**Work instructions**
Your copy must start with the line containing "Task: Click the" and end with the last line of the entries, matching them exactly and leaving out every picture.

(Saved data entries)
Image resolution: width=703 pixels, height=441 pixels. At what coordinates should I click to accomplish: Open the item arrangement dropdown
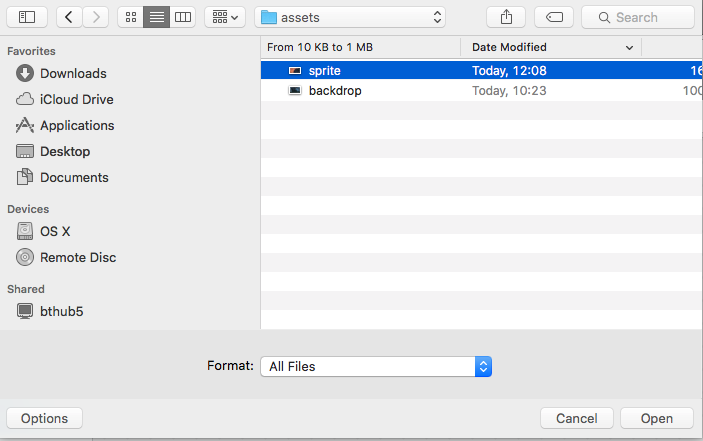click(x=225, y=17)
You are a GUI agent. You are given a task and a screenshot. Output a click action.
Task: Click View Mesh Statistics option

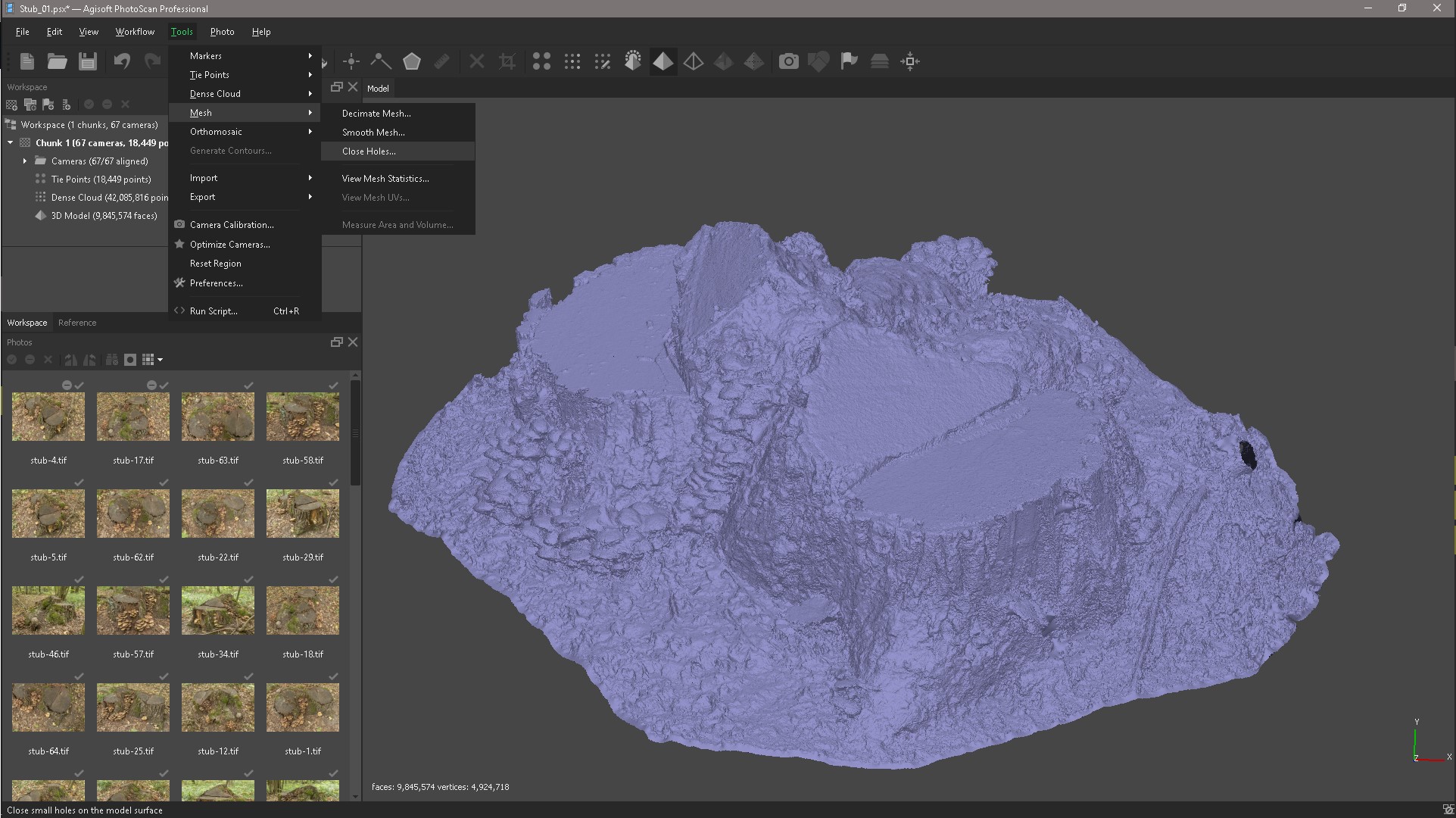[x=385, y=178]
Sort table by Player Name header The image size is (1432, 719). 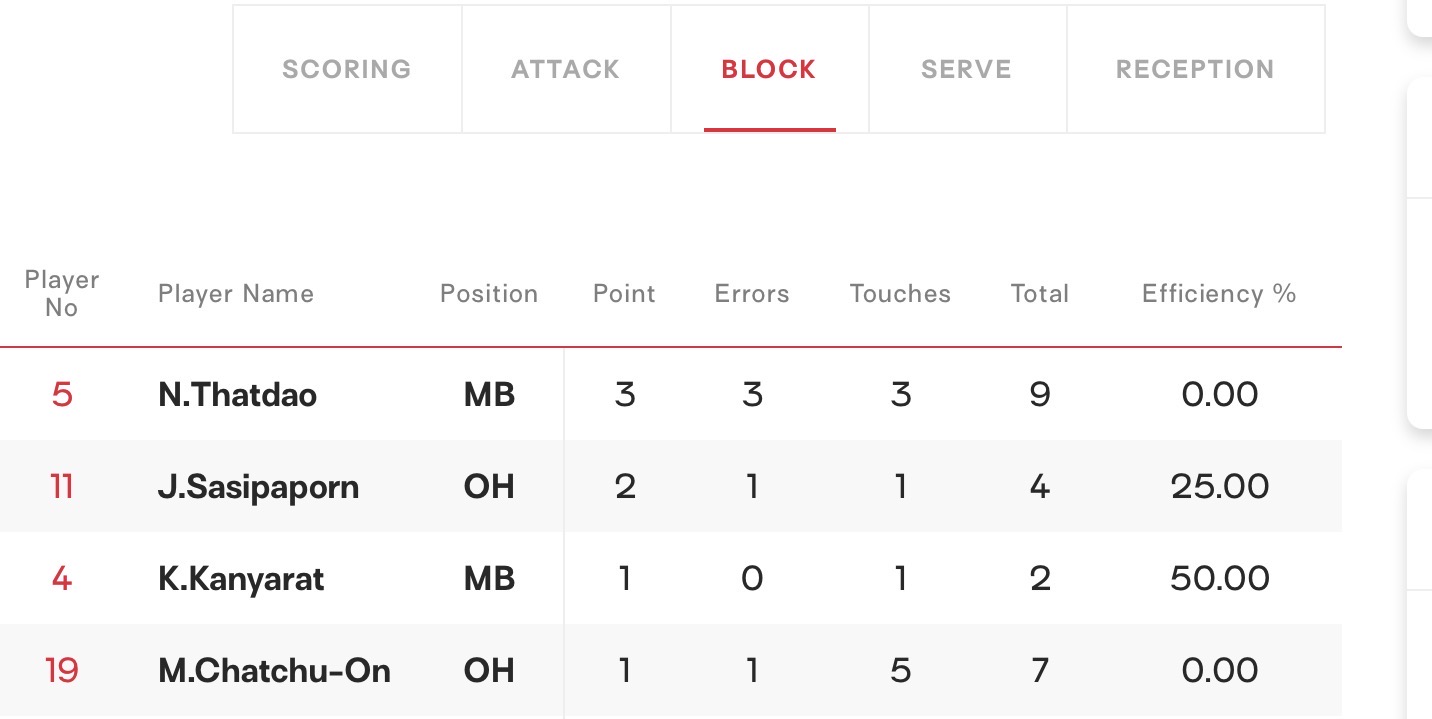coord(236,294)
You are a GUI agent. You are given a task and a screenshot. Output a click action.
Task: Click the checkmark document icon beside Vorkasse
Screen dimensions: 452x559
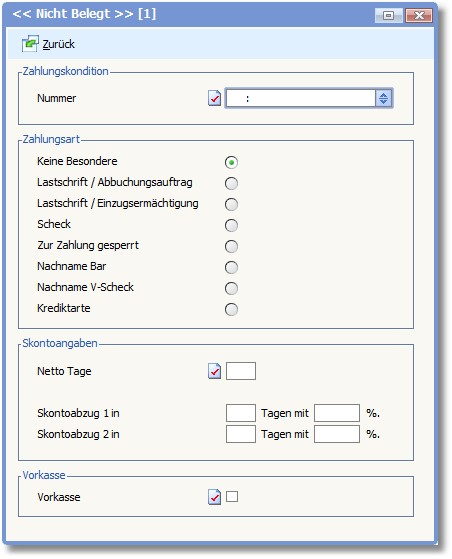(215, 497)
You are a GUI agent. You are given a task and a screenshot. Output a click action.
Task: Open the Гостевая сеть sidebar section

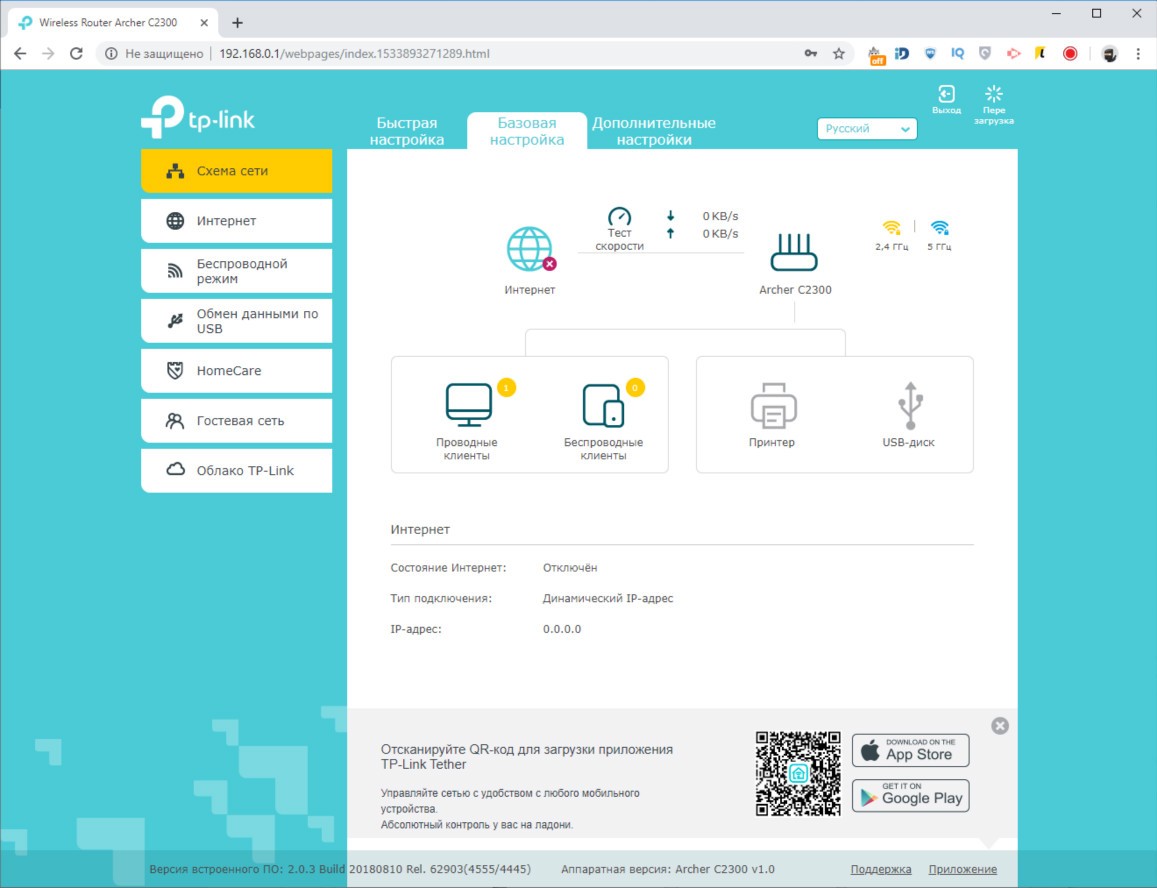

**Task response**
Task: Click the checkmark document icon beside Vorkasse
Screen dimensions: 452x559
(215, 497)
You are a GUI agent. You are given a task and a screenshot. Output a click action.
Task: Open the Гостевая сеть sidebar section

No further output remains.